I am presenting a priceless passage which I highlighted in my previous reading and in this one. The bikru are the rare prophets and sages among the Behins who are routinely martyred, deified, and whose wisdom is ignored or violated. But Zatamon finds a fatal flaw in them:
"The Behin' s brain doesn't separate self-radiation from the cosmic rays and that the receiver distorts in a complicated manner only confirms the fact of distortion. The more they know the more foolishly they will think; the hungrier they are the more food they will throw out; the less struggle required to produce our daily bread, the more they will kill each other for it; and when they writhe hungrily, sick and suffering they will hope to regain their strength through the "breath" of the mufruk, the kipu, the boeto, the yellow pebble or the salvation of the knife."

"There were also quite sensible Behins," I put in. "I heard of some bikru..."

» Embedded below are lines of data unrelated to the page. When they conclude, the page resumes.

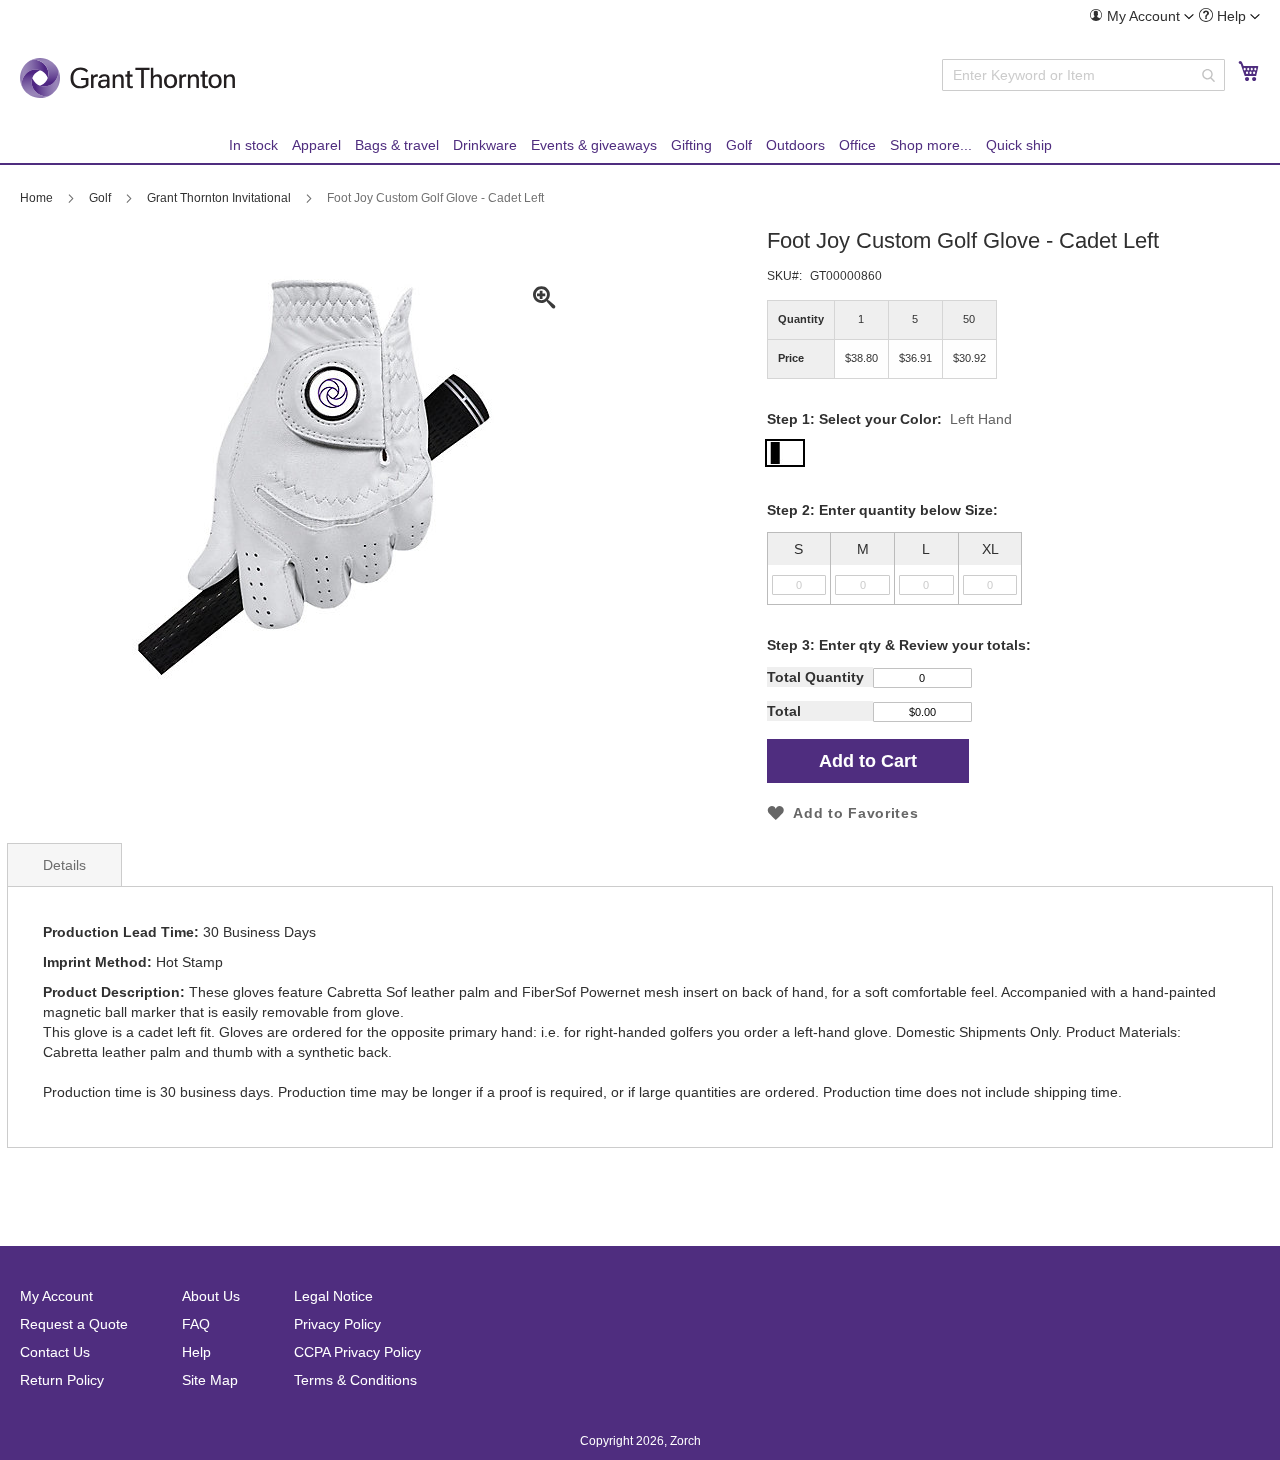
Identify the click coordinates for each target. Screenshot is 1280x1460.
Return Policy (62, 1380)
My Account (56, 1296)
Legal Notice (333, 1296)
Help (196, 1352)
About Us (211, 1296)
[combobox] (1083, 75)
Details (64, 865)
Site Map (210, 1380)
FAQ (196, 1324)
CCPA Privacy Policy (357, 1352)
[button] (1141, 16)
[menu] (640, 145)
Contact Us (55, 1352)
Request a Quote (74, 1324)
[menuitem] (1141, 16)
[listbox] (1020, 568)
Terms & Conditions (355, 1380)
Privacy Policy (337, 1324)
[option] (1020, 568)
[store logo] (127, 78)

"Yes, there are ones whose intellect understands the necessity of the kazo but their being is still Behin and this renders their way of thinking imperfect and prevents them from achieving full perception."

"What do you mean by that?"

"Their obsessions are characteristic of the Behins. The imagined misbeliefs."

"And what of the bikru?"

"Don't speak of 'the' bikru. You shouldn't think that they had only one bikru. There were several. Perhaps, you, too, might have become one of them."

"Indeed?!" I looked at him flabbergasted.

"Yes. They burn every bikru first. Later they recognize him because, as you yourself have seen, they have minds but the self-radiation doesn't allow them to dominate clearly and as soon as it comes to words, to say nothing of deeds, everything becomes reversed. The bikrus, however, have the ability to manifest their intelligence but, as I have said, in their being they are Behins and they are not free of imperfections and fixed ideas."

"Of fixed ideas? What is this fixed idea?"

"To be a bikru is also in fact a monomania; the erroneous belief that with the Behins there is a connection between the heard word and the brain. A bikru is a Behin whose only Behinity is that he doesn't realize among whom he lives; for it could not be imagined, could it, that somebody who was aware of the Behinic disease would still want to explain reality to them."